A veces no pienso. Y me dejo llevar. Vivo en el paseo ¿Para qué?

Dormir mientras escribes. Algo me atrae del agua, pero principalme su mutación continua. Su pretenencia a todos los estados. Y la capacidad onírica del movimiento cíclico de su condensación. O volver a la escuela. A esas clases. A esas historias. Y compartirlas de nuevo con los presentes. Los que siguen ahí. En la memoria. En el presente. En el futuro.

Héroes de una libertad que no se asimila de manera convencional, sino a través de los poderes para los que hemos sido preparados: la natación, el patio, la insolencia, la risa, el desparpajo, la música, el inglés, el fracés y la revuelta. Nuestra generación marca un parteaguas del cuál somos responsables. Un puente entre cohortes. Promociones que se equilibran en un juego de espejos que los extremos confunden. Y nosotros, visagra.

No hay más sueño que el que insiste. Como este. Cierro los ojos y lo veo. Estamos ahí: aquí.

Menorca como pulsión

Ya no estoy aquí. Tampoco importa dónde estoy. Hace tiempo que me fui y al volver, nada está ahí. El recuerdo alimenta una memoria que me miente. Y de pronto se contruye otro capítulo familiar de un tránsito que une Barcelona, Girona, Madrid, Ciutadella y Mao.

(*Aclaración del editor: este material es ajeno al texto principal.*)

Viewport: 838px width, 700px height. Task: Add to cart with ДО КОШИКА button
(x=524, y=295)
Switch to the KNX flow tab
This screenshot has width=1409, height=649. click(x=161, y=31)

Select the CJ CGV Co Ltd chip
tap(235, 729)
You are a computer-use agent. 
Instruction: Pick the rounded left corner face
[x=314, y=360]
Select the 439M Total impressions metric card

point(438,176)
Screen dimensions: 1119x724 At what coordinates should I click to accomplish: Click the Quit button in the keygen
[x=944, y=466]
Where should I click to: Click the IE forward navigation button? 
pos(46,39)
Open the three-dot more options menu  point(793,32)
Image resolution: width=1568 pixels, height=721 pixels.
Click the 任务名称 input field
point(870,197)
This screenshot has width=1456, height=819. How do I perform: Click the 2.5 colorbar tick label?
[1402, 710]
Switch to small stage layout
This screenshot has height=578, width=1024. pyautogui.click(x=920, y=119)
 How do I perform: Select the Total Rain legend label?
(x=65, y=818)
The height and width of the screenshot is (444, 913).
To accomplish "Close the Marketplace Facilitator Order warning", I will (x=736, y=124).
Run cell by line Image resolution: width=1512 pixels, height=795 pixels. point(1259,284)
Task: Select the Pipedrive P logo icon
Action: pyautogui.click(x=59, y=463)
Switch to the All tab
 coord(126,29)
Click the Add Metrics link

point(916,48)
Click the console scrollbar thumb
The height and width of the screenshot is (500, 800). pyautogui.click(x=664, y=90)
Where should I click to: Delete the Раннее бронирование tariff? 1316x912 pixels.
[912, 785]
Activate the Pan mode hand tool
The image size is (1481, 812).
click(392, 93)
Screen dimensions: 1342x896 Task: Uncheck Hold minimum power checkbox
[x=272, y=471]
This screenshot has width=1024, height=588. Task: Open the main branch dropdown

Lo mio no está atado a estas ciudades en particular, o sí, y quizás no tenga la perspectiva anterior para saber que desde este horizonte deberíamos abrir una última pugna individual. ¿Quiénes? ¿Dices «deberíamos»? Quizás deberías. ; no yo. No soy capaz de alinear ni siquiera esas personas que represento en el ahora. No se quién soy. Me perdí en una apuesta en la que no se sabe bien cuál fue la disputa, ni lo que me jugaba, ni contra quién. No hay nadie siguiendo la disputa, y en cambio, la maldición se mantiene, por un mandato burocrático que eleva mi situación a la excepción necesaria para que el mundo resista una última vuelta. Despúes ya veremos.

La víctima que llevo dentro no tiene capacidad de superar ningún otro dilema. Una crítica me destruiría. Ya no tengo cabida en ningún círculo esencial. Ni pretexto. Fui yo. Lo admito. Necesito ser culpable en algún juicio que me admita a trámite. Y fracasar de verdad, porque en esta situación impostada en la que mi desgracia no sabe a nada, ya no se permite deambular los espíritus al aire libre, por temor al contagio.

No obstante, estoy dispuesto a un último duelo. Por ver si eso cambia algo. Y asumiré el fracaso que salga de esta construcción imposible. Como si el fracaso sea la solución a mi «calvario». Ya no hay otro camino, mas que la cruz.